Significant loss of lip tissue is both a functional and esthetic concern because the neuromuscular control of normal lip structures is used in eating, drinking, talking, and facial gestures.  Lip avulsion is survivable “but without functional lip reconstruction injured individuals are burdened for life with drooling, spilling their food while eating, unintelligible speech, and social rejection,” Feinberg said.  When more than half of the lips are avulsed, facial transplantation and the consequences of a lifetime of immunosuppression therapy must be considered.  The benefit of using a patient’s own cells, he added, is that lifelong immunosuppression therapy to prevent rejection would not be needed.

Feinberg is also expanding this approach to tissue engineering to other parts of the body that contain mucosa such as the eyelids, nose, and ears.  “All of the work we have done with mucosa, along with the clinical trials, will be a steppingstone to fabricate more complex tissues,” he said.

Hard Tissue Reconstruction

In addition to his soft tissue research, Feinberg is also working on techniques to reconstruct hard tissues, such as facial bones and bones in the spine, by fabricating biodegradable scaffolds.  A biodegradable polyester polymer (polycaprolactone) is formed as a mesh and coated with growth factors that stimulate a patient’s bone growth.  As the bone grows, voids in broken bones are filled and the polymer dissolves.    

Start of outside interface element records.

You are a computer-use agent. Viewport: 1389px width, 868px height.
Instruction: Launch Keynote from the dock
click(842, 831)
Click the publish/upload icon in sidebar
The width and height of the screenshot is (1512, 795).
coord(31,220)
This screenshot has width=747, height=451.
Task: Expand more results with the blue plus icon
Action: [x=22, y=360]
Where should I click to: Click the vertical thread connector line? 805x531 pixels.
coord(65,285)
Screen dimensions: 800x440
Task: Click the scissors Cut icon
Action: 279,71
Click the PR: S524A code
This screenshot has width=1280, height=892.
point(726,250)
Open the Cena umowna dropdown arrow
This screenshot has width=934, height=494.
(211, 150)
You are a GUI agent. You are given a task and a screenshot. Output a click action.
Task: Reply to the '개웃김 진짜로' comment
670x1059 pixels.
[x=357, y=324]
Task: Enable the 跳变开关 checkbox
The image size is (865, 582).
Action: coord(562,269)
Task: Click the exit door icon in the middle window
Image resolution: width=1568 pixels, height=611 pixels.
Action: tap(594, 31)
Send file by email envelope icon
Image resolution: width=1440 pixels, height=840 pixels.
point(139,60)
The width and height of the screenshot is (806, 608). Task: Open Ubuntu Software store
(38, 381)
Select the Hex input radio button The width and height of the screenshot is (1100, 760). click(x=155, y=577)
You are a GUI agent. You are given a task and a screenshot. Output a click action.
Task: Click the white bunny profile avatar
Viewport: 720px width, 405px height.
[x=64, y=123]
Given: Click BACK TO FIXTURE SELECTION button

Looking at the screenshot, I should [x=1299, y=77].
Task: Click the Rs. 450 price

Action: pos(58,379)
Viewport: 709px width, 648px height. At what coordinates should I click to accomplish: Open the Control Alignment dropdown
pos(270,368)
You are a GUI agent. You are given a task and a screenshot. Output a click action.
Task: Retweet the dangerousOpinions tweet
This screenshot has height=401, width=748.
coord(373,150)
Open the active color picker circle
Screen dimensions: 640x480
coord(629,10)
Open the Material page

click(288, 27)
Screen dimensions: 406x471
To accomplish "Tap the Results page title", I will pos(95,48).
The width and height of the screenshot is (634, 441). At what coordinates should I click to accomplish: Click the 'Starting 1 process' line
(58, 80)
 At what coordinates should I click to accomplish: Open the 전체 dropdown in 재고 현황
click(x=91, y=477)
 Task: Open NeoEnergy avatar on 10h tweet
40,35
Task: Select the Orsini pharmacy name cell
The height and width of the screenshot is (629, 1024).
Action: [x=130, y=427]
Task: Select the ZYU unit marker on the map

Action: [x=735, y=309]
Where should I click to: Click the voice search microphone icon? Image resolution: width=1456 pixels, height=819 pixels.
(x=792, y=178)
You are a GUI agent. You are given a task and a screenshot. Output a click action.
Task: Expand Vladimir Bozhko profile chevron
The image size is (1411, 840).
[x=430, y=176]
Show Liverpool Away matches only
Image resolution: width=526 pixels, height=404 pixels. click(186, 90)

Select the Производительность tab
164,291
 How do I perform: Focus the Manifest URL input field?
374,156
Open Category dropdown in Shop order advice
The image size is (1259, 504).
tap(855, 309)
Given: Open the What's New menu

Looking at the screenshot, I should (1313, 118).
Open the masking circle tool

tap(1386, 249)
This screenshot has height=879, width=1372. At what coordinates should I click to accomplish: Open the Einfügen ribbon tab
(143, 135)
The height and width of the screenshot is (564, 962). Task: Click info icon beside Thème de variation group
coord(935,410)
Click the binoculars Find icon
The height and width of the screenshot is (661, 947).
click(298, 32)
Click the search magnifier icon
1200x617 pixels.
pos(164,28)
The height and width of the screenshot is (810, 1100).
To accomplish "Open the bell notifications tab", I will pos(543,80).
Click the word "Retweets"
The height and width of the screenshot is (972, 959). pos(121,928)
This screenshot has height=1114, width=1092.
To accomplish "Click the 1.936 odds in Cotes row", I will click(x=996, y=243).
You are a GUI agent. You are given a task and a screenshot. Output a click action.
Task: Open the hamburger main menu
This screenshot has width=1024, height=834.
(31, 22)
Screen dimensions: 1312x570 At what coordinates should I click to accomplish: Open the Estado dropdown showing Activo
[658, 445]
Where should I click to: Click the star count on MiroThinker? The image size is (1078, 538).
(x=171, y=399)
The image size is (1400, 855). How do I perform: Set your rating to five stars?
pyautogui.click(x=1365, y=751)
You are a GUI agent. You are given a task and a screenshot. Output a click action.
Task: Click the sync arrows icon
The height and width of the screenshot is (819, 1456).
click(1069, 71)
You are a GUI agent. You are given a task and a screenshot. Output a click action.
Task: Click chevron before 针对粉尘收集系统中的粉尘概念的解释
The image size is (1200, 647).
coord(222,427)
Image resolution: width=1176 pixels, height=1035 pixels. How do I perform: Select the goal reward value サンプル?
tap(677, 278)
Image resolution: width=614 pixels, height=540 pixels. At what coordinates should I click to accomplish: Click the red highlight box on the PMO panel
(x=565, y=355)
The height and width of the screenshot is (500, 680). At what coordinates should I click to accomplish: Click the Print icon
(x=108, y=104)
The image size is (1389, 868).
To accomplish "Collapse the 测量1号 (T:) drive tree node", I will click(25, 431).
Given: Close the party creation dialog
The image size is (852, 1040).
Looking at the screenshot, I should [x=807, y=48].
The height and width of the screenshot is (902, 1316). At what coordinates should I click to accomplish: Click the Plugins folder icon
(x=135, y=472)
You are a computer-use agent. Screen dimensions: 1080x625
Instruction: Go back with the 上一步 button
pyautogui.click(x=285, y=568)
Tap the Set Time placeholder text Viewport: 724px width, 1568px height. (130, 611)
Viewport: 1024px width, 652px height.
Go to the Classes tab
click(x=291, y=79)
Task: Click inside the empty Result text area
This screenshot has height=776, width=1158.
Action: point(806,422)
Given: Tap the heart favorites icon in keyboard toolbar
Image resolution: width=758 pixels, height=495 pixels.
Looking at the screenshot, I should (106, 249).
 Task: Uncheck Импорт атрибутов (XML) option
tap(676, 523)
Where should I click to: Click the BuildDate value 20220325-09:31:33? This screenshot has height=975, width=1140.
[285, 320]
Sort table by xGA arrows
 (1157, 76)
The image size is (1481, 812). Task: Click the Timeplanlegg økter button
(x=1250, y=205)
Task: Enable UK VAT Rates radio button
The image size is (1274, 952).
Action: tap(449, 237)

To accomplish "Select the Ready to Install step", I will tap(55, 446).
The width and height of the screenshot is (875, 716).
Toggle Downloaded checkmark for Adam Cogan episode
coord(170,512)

Feinberg and four colleagues at the U-M North Campus Research Center have launched Tissue Regeneration Systems, a start-up company that hopes to commercialize this hard tissue reconstruction technology.  TRS has received $2.25 million in a second round of venture capital funding, including $500,000 from the Pure Michigan Venture Match Fund to make the transition from being a start-up company to an actual manufacturer.